Data extracts -
====

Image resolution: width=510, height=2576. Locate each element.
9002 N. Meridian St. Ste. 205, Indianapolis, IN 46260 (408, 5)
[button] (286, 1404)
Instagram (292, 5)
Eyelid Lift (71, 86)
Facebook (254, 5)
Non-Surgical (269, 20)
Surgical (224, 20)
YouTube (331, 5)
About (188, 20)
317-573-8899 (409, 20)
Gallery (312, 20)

====

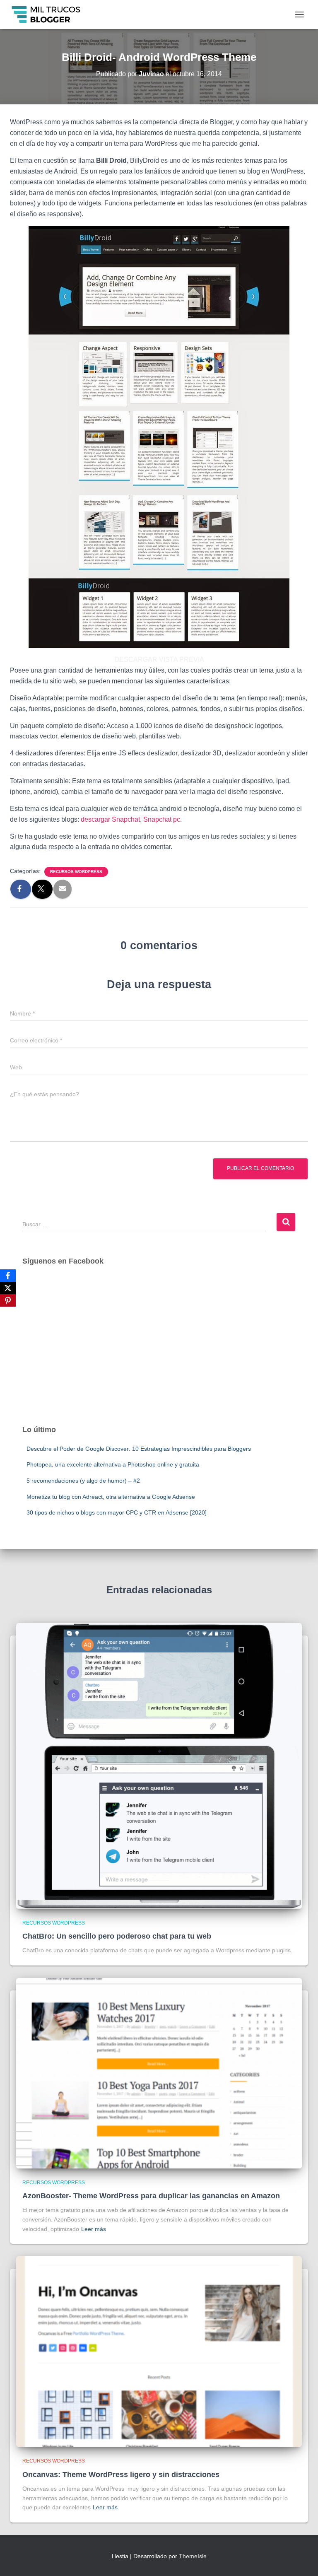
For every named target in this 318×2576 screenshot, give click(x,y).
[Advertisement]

====

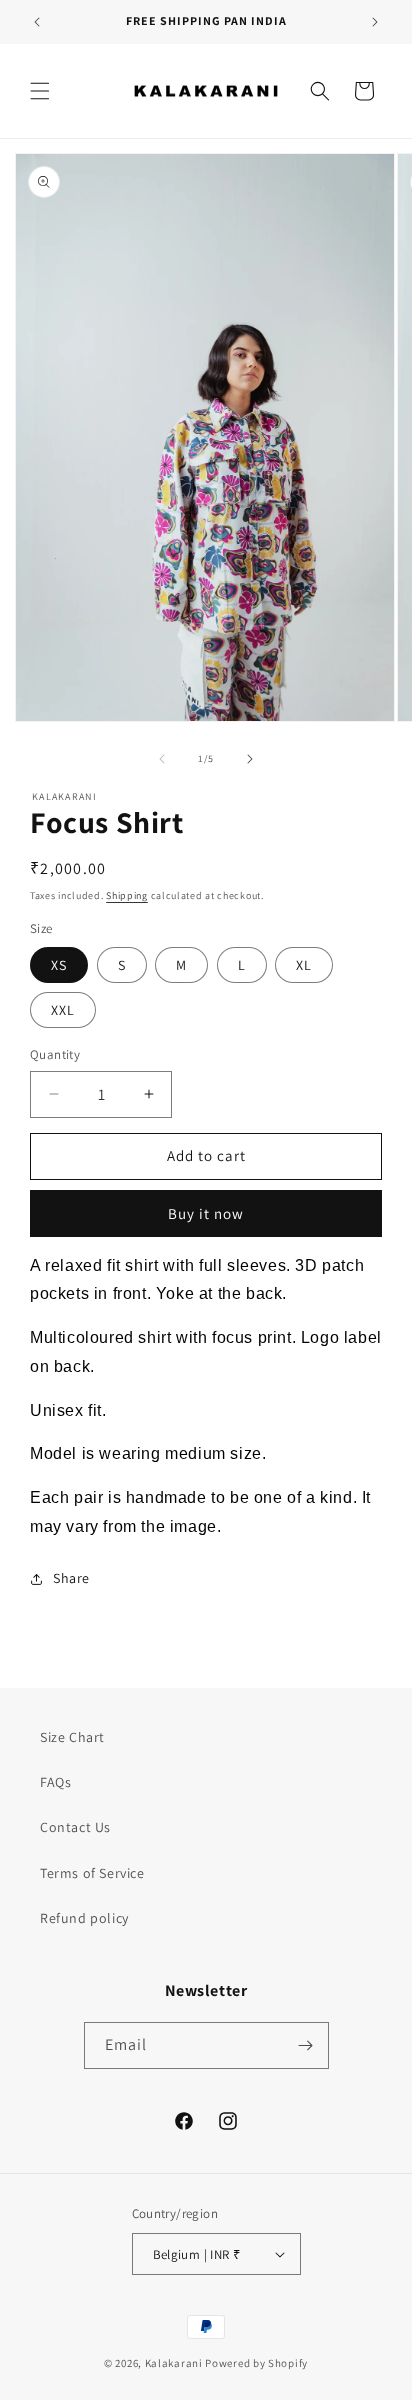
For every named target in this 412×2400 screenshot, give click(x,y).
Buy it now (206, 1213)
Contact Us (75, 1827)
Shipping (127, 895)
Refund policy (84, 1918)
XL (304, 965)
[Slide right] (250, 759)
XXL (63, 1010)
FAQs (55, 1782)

====

What you will do - Please copy the lines above from the line with "Contact Us (75, 1827)" up to and including the line with "FAQs (55, 1782)", exactly as written and with nothing else.

Response box -
Contact Us (75, 1827)
Shipping (127, 895)
Refund policy (84, 1918)
XL (304, 965)
[Slide right] (250, 759)
XXL (63, 1010)
FAQs (55, 1782)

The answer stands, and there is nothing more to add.